Przeprowadźmy eksperyment myślowy. Do wyboru są dwie opcje. Pierwsza – życie w świecie, jaki powstał do 2002 r. – jest już Internet, komputery osobiste z systemem Windows XP, nie ma jeszcze Facebooka, Twittera, YouTube, naszejklasy.pl, smartfonów, iPada. Druga – zachowujemy wszystko, co powstało po 2002 r. – można spędzać godziny w serwisach społecznościowych – gdy jednak przypili fizjologia, do wychodka trzeba iść na dwór, a gdy zrobi się zimno – napalić w piecu (wcześniej wynosząc popiół).
Wybór wydaje się prosty, przekonuje Robert Gordon, amerykański ekonomista z Northwestern University. Od lat zajmuje się on badaniem wzrostu gospodarczego, który z kolei zależy głównie od wzrostu produktywności. W najnowszej swej publikacji „Is U.S. economic growth over?” (Czy wzrost gospodarczy USA dobiegł końca?) stawia ponurą hipotezę: wbrew temu, co nam wmawiają specjaliści od marketingu z korporacji technologicznych, tempo pojawiania się prawdziwych innowacji maleje.

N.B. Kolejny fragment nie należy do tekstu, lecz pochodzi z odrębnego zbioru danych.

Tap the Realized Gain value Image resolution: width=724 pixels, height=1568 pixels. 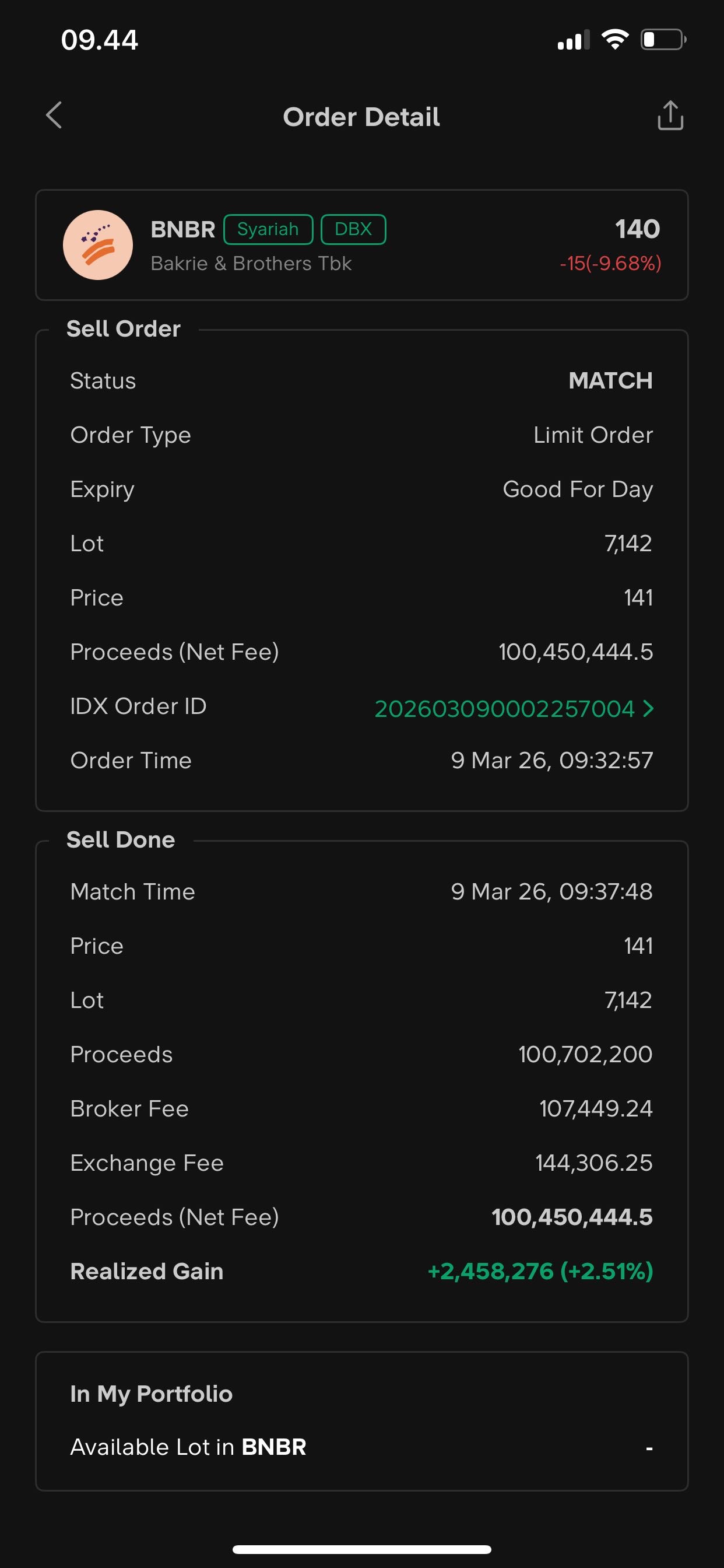(540, 1271)

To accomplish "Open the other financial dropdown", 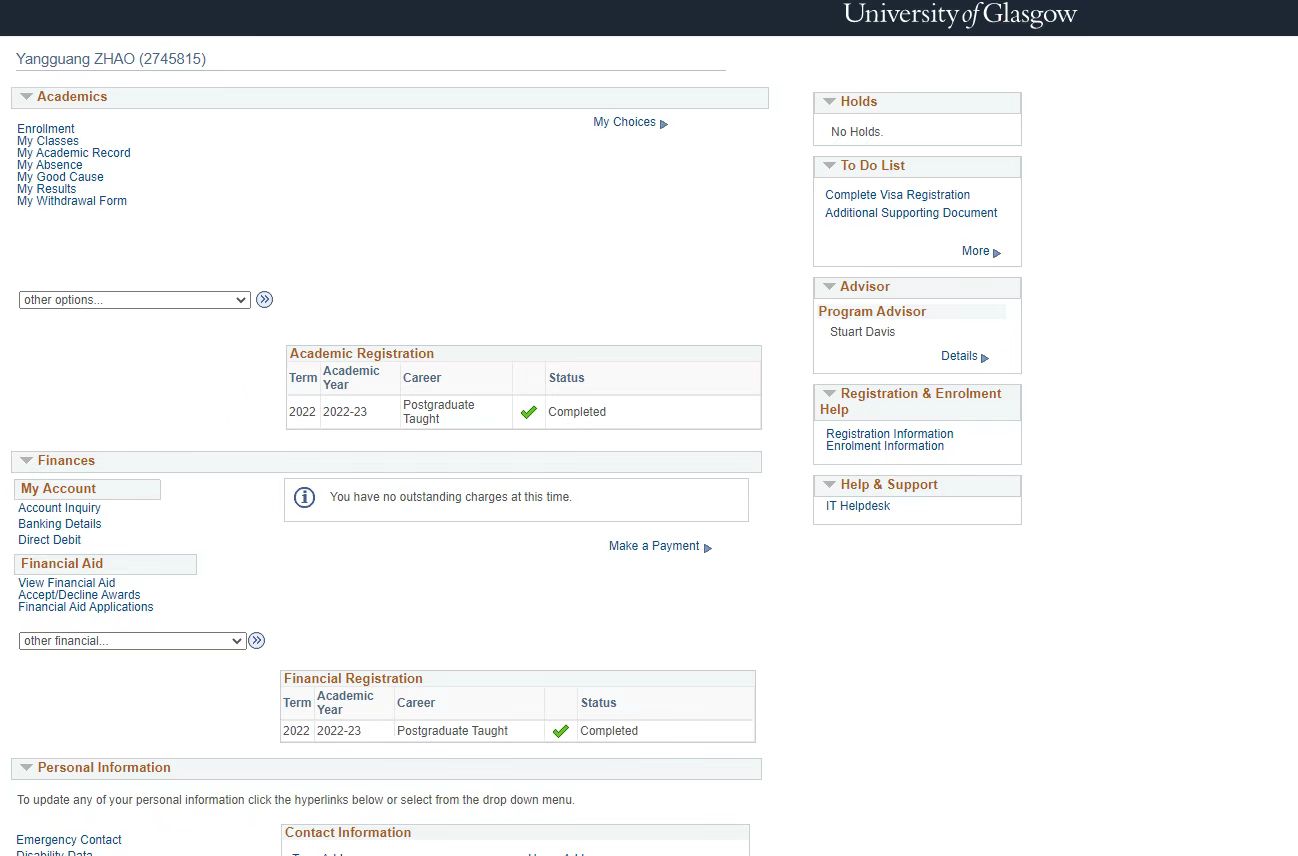I will click(x=132, y=641).
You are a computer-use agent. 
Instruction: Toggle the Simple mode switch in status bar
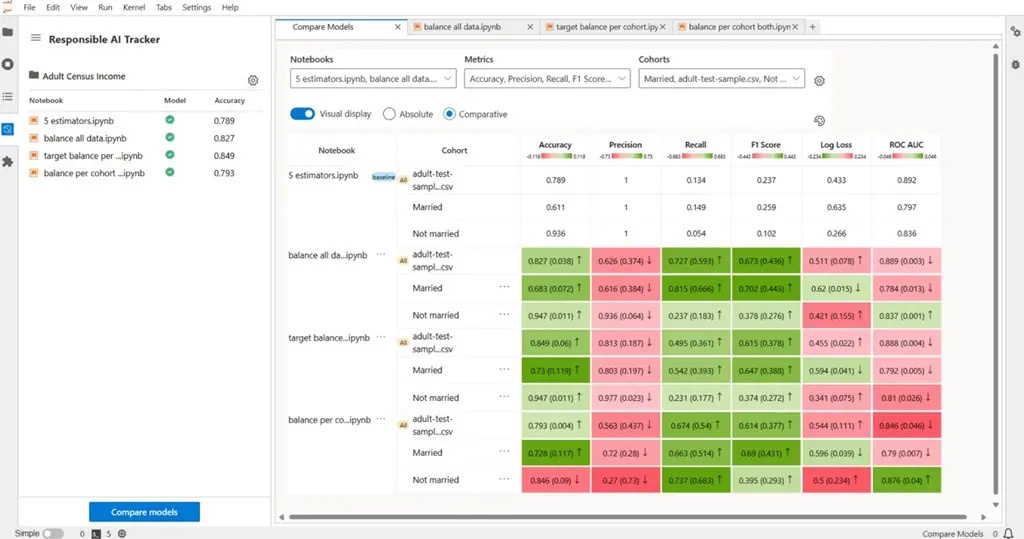[x=53, y=534]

A to, w połączeniu z innymi czynnikami, jak starzenie się społeczeństwa, oznacza koniec epoki wzrostu gospodarczego. Przynajmniej w Stanach Zjednoczonych.
Przytoczony eksperyment myślowy ilustruje kluczowy problem. Owszem, konsumenci dostają ciągle nowe, kuszące oferty, a notowania akcji Apple i Google idą w górę. W tym samym jednak czasie spowalnia wzrost produktywności mierzonej wartością bogactwa, jakie wytwarza gospodarka w przeliczeniu na zatrudnionego. Trwający kryzys niewiele ma do rzeczy, bo akurat w czasie kryzysów produktywność zazwyczaj rośnie – przyciśnięci do ściany pracodawcy zwalniają pracowników i wyciskają, ile mogą, z tych, którym pozwolili zostać.